▸ **What you need to do**
A word-for-word retyping of the listing is the goal.

▸ **Exercise inputs**
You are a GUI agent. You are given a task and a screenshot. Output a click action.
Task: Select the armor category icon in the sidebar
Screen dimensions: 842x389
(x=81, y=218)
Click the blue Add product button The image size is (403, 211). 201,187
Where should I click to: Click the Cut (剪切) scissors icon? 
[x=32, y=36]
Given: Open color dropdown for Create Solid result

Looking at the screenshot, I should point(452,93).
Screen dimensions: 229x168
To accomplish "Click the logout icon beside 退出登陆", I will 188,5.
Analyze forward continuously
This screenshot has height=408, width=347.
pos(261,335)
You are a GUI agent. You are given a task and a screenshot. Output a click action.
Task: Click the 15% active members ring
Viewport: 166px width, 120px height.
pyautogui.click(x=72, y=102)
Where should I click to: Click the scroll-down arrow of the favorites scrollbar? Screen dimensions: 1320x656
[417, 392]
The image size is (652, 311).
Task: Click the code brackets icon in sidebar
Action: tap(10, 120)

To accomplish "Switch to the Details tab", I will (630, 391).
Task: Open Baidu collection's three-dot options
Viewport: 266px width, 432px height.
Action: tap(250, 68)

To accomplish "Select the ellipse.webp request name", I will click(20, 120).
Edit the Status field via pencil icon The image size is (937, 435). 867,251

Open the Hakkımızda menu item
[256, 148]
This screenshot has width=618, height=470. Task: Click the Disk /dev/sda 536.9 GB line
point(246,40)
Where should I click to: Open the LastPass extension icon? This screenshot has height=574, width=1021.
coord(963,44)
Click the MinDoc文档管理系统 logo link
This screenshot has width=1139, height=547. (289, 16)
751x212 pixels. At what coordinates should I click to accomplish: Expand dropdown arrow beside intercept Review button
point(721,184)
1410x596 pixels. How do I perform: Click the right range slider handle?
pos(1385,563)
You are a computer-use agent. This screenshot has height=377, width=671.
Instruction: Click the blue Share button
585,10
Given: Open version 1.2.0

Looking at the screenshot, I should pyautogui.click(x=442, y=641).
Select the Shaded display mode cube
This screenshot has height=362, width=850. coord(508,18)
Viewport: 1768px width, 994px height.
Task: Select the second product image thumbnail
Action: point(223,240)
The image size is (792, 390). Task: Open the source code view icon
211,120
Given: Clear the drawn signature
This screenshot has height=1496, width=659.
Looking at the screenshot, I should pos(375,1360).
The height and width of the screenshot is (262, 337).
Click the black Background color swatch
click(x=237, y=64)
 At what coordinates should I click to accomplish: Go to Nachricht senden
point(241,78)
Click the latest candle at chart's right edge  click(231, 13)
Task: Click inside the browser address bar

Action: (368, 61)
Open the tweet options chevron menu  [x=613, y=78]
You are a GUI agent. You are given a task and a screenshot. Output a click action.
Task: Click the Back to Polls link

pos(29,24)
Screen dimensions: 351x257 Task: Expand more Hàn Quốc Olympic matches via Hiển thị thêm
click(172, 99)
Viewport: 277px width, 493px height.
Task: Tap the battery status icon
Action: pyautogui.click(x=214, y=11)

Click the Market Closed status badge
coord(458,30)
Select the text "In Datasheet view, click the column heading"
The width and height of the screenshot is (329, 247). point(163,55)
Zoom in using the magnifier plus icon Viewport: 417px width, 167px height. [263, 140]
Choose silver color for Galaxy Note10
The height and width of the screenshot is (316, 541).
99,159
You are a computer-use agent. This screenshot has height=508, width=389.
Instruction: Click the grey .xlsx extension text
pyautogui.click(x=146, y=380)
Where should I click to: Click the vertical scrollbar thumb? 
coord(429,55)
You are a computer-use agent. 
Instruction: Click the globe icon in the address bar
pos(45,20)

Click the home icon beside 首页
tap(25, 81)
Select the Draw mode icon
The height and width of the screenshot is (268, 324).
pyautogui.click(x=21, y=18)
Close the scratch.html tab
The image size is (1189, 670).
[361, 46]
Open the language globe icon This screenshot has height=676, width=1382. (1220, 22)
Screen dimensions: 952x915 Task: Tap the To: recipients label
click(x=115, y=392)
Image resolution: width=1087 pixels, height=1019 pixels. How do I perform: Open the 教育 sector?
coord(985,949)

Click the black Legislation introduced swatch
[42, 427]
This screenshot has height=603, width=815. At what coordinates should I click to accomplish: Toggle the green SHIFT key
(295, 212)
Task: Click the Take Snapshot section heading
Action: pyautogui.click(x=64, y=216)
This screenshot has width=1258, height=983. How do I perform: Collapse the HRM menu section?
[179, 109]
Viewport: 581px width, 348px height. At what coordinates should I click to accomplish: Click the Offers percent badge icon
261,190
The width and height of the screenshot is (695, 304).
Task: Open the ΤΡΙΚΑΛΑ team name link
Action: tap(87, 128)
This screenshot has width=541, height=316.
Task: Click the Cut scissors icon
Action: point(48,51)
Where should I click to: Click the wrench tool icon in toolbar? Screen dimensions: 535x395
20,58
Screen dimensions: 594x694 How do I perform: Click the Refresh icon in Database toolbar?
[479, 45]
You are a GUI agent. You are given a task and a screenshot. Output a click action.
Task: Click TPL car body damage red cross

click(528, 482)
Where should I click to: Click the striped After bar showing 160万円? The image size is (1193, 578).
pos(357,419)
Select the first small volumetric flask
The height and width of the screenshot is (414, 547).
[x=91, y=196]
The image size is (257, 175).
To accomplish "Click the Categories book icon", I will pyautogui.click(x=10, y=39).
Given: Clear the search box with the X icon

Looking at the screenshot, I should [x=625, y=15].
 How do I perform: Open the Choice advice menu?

▸ **Reply to the task**
You are a GUI agent. You are given a task and a screenshot. Output a click action.
Task: Select the armor category icon in the sidebar
Screen dimensions: 842x389
(x=81, y=218)
Click the blue Add product button The image size is (403, 211). 201,187
Where should I click to: Click the Cut (剪切) scissors icon? 
[x=32, y=36]
Given: Open color dropdown for Create Solid result

Looking at the screenshot, I should point(452,93).
Screen dimensions: 229x168
To accomplish "Click the logout icon beside 退出登陆", I will 188,5.
Analyze forward continuously
This screenshot has height=408, width=347.
pos(261,335)
You are a GUI agent. You are given a task and a screenshot. Output a click action.
Task: Click the 15% active members ring
Viewport: 166px width, 120px height.
pyautogui.click(x=72, y=102)
Where should I click to: Click the scroll-down arrow of the favorites scrollbar? Screen dimensions: 1320x656
[417, 392]
The image size is (652, 311).
Task: Click the code brackets icon in sidebar
Action: tap(10, 120)

To accomplish "Switch to the Details tab", I will (630, 391).
Task: Open Baidu collection's three-dot options
Viewport: 266px width, 432px height.
Action: tap(250, 68)

To accomplish "Select the ellipse.webp request name", I will click(20, 120).
Edit the Status field via pencil icon The image size is (937, 435). 867,251

Open the Hakkımızda menu item
[256, 148]
This screenshot has width=618, height=470. Task: Click the Disk /dev/sda 536.9 GB line
point(246,40)
Where should I click to: Open the LastPass extension icon? This screenshot has height=574, width=1021.
coord(963,44)
Click the MinDoc文档管理系统 logo link
This screenshot has width=1139, height=547. (289, 16)
751x212 pixels. At what coordinates should I click to accomplish: Expand dropdown arrow beside intercept Review button
point(721,184)
1410x596 pixels. How do I perform: Click the right range slider handle?
pos(1385,563)
You are a computer-use agent. This screenshot has height=377, width=671.
Instruction: Click the blue Share button
585,10
Given: Open version 1.2.0

Looking at the screenshot, I should pyautogui.click(x=442, y=641).
Select the Shaded display mode cube
This screenshot has height=362, width=850. coord(508,18)
Viewport: 1768px width, 994px height.
Task: Select the second product image thumbnail
Action: point(223,240)
The image size is (792, 390). Task: Open the source code view icon
211,120
Given: Clear the drawn signature
This screenshot has height=1496, width=659.
Looking at the screenshot, I should pos(375,1360).
The height and width of the screenshot is (262, 337).
Click the black Background color swatch
click(x=237, y=64)
 At what coordinates should I click to accomplish: Go to Nachricht senden
point(241,78)
Click the latest candle at chart's right edge  click(231, 13)
Task: Click inside the browser address bar

Action: (368, 61)
Open the tweet options chevron menu  [x=613, y=78]
You are a GUI agent. You are given a task and a screenshot. Output a click action.
Task: Click the Back to Polls link

pos(29,24)
Screen dimensions: 351x257 Task: Expand more Hàn Quốc Olympic matches via Hiển thị thêm
click(172, 99)
Viewport: 277px width, 493px height.
Task: Tap the battery status icon
Action: pyautogui.click(x=214, y=11)

Click the Market Closed status badge
coord(458,30)
Select the text "In Datasheet view, click the column heading"
The width and height of the screenshot is (329, 247). point(163,55)
Zoom in using the magnifier plus icon Viewport: 417px width, 167px height. [263, 140]
Choose silver color for Galaxy Note10
The height and width of the screenshot is (316, 541).
99,159
You are a computer-use agent. This screenshot has height=508, width=389.
Instruction: Click the grey .xlsx extension text
pyautogui.click(x=146, y=380)
Where should I click to: Click the vertical scrollbar thumb? 
coord(429,55)
You are a computer-use agent. 
Instruction: Click the globe icon in the address bar
pos(45,20)

Click the home icon beside 首页
tap(25, 81)
Select the Draw mode icon
The height and width of the screenshot is (268, 324).
pyautogui.click(x=21, y=18)
Close the scratch.html tab
The image size is (1189, 670).
[361, 46]
Open the language globe icon This screenshot has height=676, width=1382. (1220, 22)
Screen dimensions: 952x915 Task: Tap the To: recipients label
click(x=115, y=392)
Image resolution: width=1087 pixels, height=1019 pixels. How do I perform: Open the 教育 sector?
coord(985,949)

Click the black Legislation introduced swatch
[42, 427]
This screenshot has height=603, width=815. At what coordinates should I click to accomplish: Toggle the green SHIFT key
(295, 212)
Task: Click the Take Snapshot section heading
Action: pyautogui.click(x=64, y=216)
This screenshot has width=1258, height=983. How do I perform: Collapse the HRM menu section?
[179, 109]
Viewport: 581px width, 348px height. At what coordinates should I click to accomplish: Click the Offers percent badge icon
261,190
The width and height of the screenshot is (695, 304).
Task: Open the ΤΡΙΚΑΛΑ team name link
Action: tap(87, 128)
This screenshot has width=541, height=316.
Task: Click the Cut scissors icon
Action: point(48,51)
Where should I click to: Click the wrench tool icon in toolbar? Screen dimensions: 535x395
20,58
Screen dimensions: 594x694 How do I perform: Click the Refresh icon in Database toolbar?
[479, 45]
You are a GUI agent. You are given a task and a screenshot. Output a click action.
Task: Click TPL car body damage red cross

click(528, 482)
Where should I click to: Click the striped After bar showing 160万円? The image size is (1193, 578).
pos(357,419)
Select the first small volumetric flask
The height and width of the screenshot is (414, 547).
[x=91, y=196]
The image size is (257, 175).
To accomplish "Click the Categories book icon", I will pyautogui.click(x=10, y=39).
Given: Clear the search box with the X icon

Looking at the screenshot, I should [x=625, y=15].
 How do I perform: Open the Choice advice menu?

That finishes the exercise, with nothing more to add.